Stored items
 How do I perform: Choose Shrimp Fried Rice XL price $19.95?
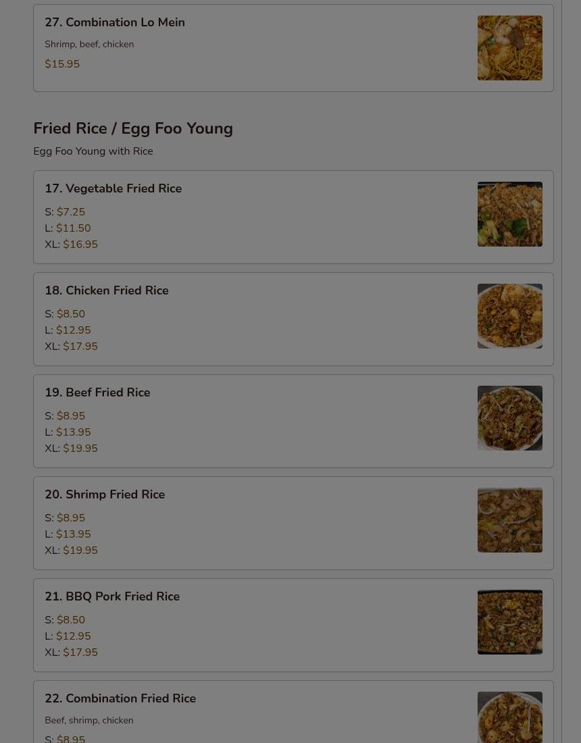pos(80,550)
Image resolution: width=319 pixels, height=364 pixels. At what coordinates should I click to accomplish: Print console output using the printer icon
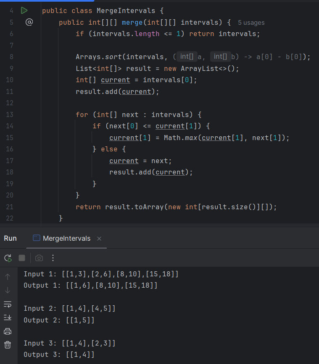[8, 331]
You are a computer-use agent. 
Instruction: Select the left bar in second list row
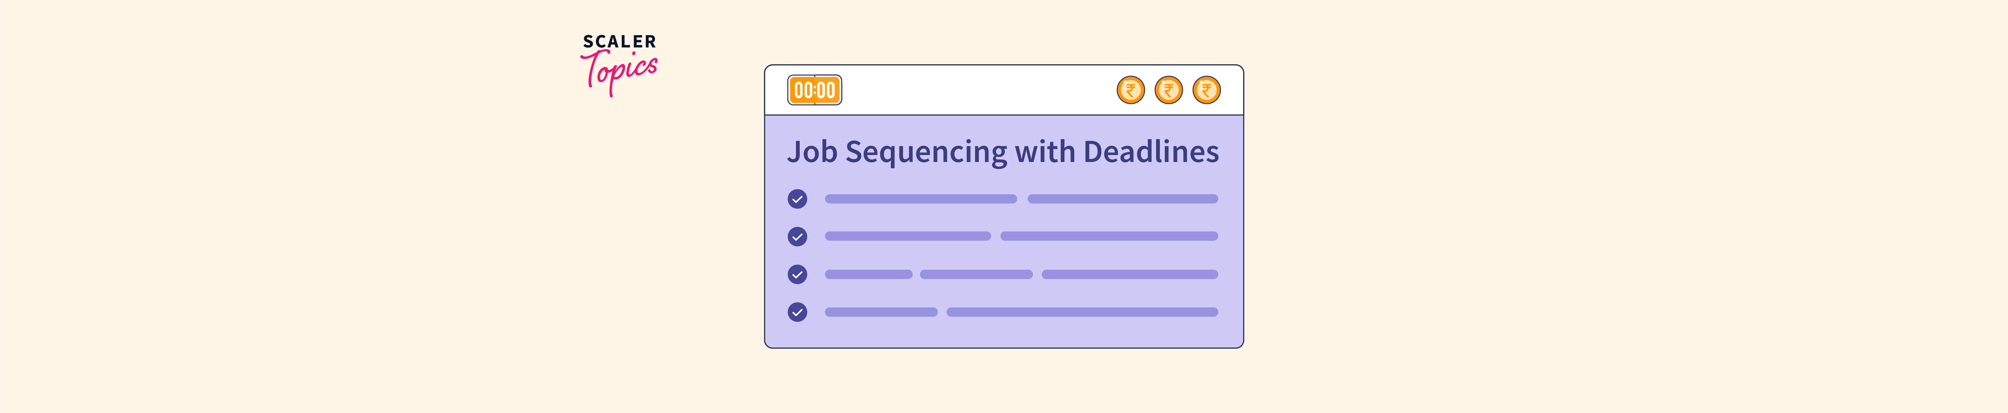(908, 236)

▶ [What to do]:
With the images excluded, reproduce the data above precisely as written.

▶ [Written answer]:
 How do I perform: Choose Shrimp Fried Rice XL price $19.95?
pos(80,550)
Image resolution: width=319 pixels, height=364 pixels. At what coordinates should I click to accomplish: Print console output using the printer icon
[8, 331]
You are a computer-use agent. 
Instruction: Select the left bar in second list row
(908, 236)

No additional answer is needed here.